━━━━━ Available data
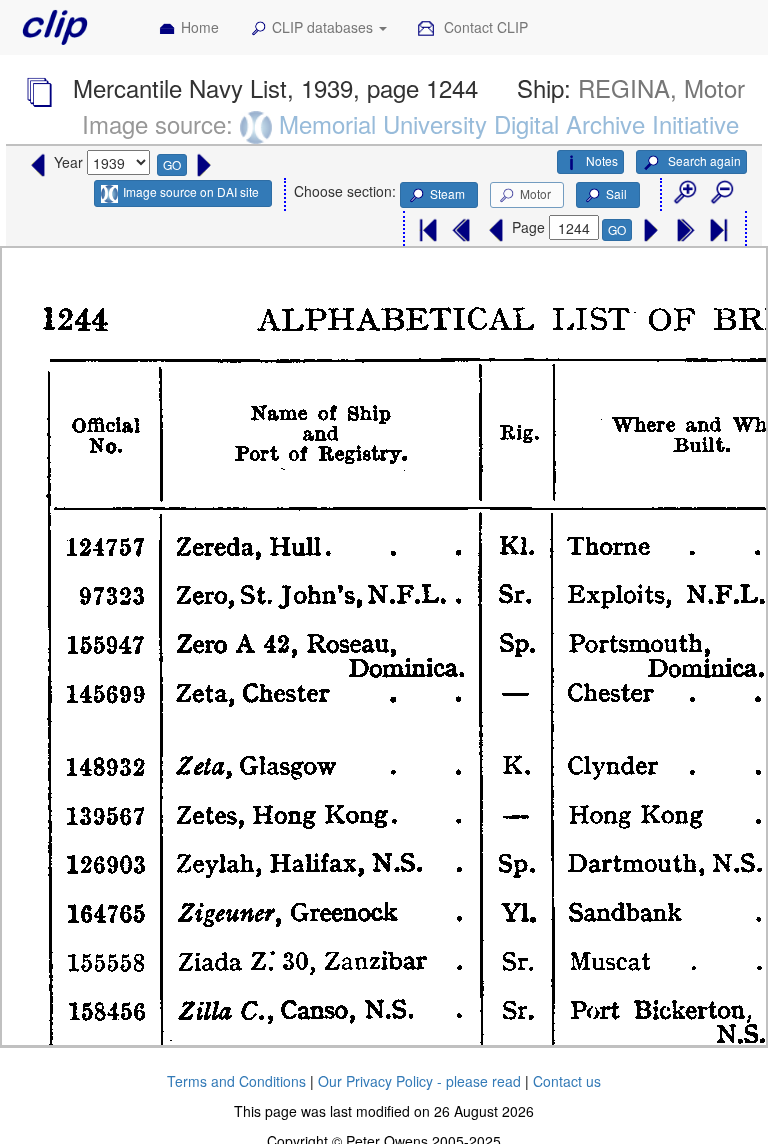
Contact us (567, 1081)
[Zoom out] (721, 193)
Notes (602, 160)
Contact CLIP (484, 27)
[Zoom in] (684, 193)
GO (172, 164)
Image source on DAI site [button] (191, 191)
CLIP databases (324, 27)
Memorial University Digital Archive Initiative (509, 123)
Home (200, 27)
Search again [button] (703, 160)
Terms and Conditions (236, 1081)
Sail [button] (616, 193)
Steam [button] (447, 193)
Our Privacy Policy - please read (419, 1081)
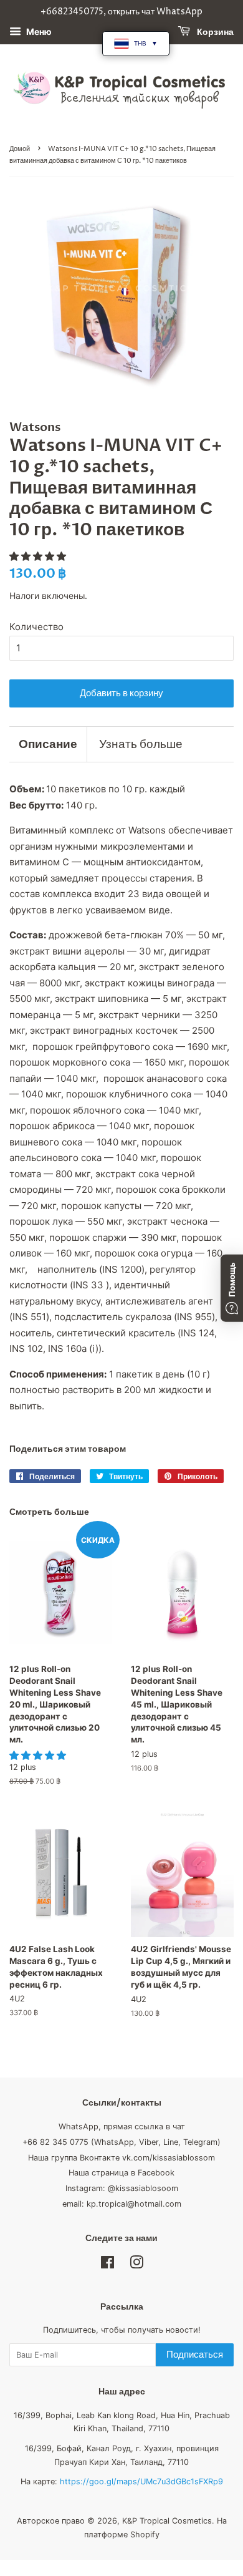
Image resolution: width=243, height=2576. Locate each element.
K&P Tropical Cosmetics (167, 2520)
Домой (19, 148)
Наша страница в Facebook (121, 2172)
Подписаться (194, 2354)
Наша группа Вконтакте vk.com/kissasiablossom (121, 2157)
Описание (48, 744)
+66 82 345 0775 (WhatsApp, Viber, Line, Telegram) (121, 2142)
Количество (36, 627)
━━━━━━━━━━
Your goal: Where a line of the records includes "button", copy it.

Expected output:
Image source on DAI site [button] (191, 191)
Search again [button] (703, 160)
Sail [button] (616, 193)
Steam [button] (447, 193)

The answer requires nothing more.